Ende März 2020: Bundeskanzler Sebastian Kurz (ÖVP) warnt die Bevölkerung, dass bald jeder jemanden kennen werde, der am Virus gestorben ist. Anfang April: Kurz spricht wörtlich von einer „Wiederauferstehung“ nach Ostern. Dazwischen: Kurz kündigt 15.000 Test pro Tag an, betont immer wieder, man sei bisher gut durch die Krise gekommen. Ersteres ist nach einem halben Jahr noch immer nicht in Erfüllung gegangen, letzteres wird zunehmend zweifelhaft. Ende August: Kurz kündigt zwar einen harten Herbst und Winter an, sieht aber „Licht am Ende des Tunnels“. Anfang September: Kurz spricht „vom Beginn der zweiten Welle“.
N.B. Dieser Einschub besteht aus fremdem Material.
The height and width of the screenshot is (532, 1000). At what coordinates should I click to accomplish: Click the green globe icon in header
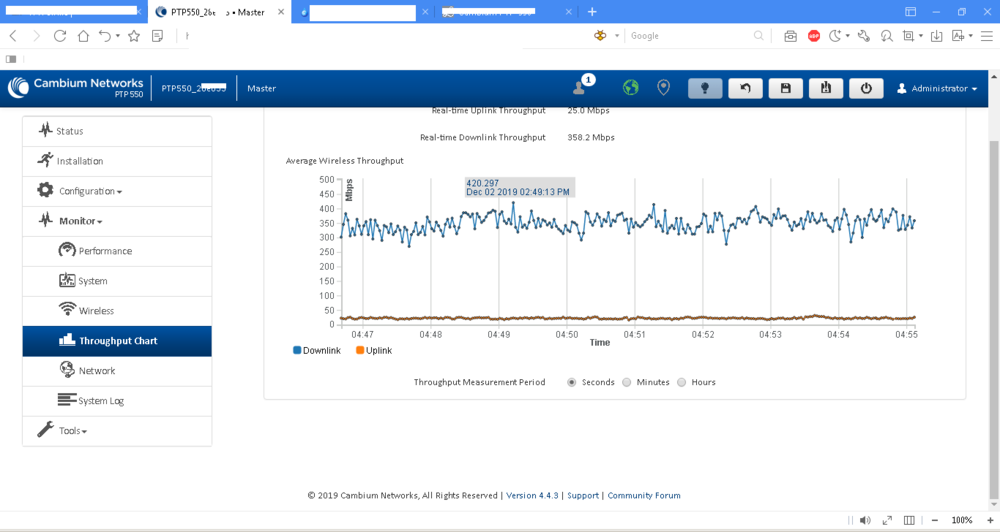631,88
Dass all das sprunghaft ist, muss man nicht weiter ausführen; es ist zu offensichtlich. Der 34-Jährige wirkt extrem schlecht beraten. Es gibt offenbar niemanden, der ihm überzeugend darlegt, wie das wirklich ist bei einem Marathon, mit dem er die Pandemie ja auch schon verglichen hat: Zumindest bis Kilometer 40 denkt man gar nicht an den Zieleinlauf, sondern konzentriert sich auf den nächsten Meter. Oder, um in der Welt des Sports zu bleiben: Dominic Thiem berichtete im Ö1-Morgenjournal nach seinem US-Open-Triumph, dass er im fünften Satz den Sieg bereits im Kopf gehabt habe. „Das war aber ein Fehler.“ Sein Gegenüber Alexander Zverev sei noch einmal „zurückgekommen“.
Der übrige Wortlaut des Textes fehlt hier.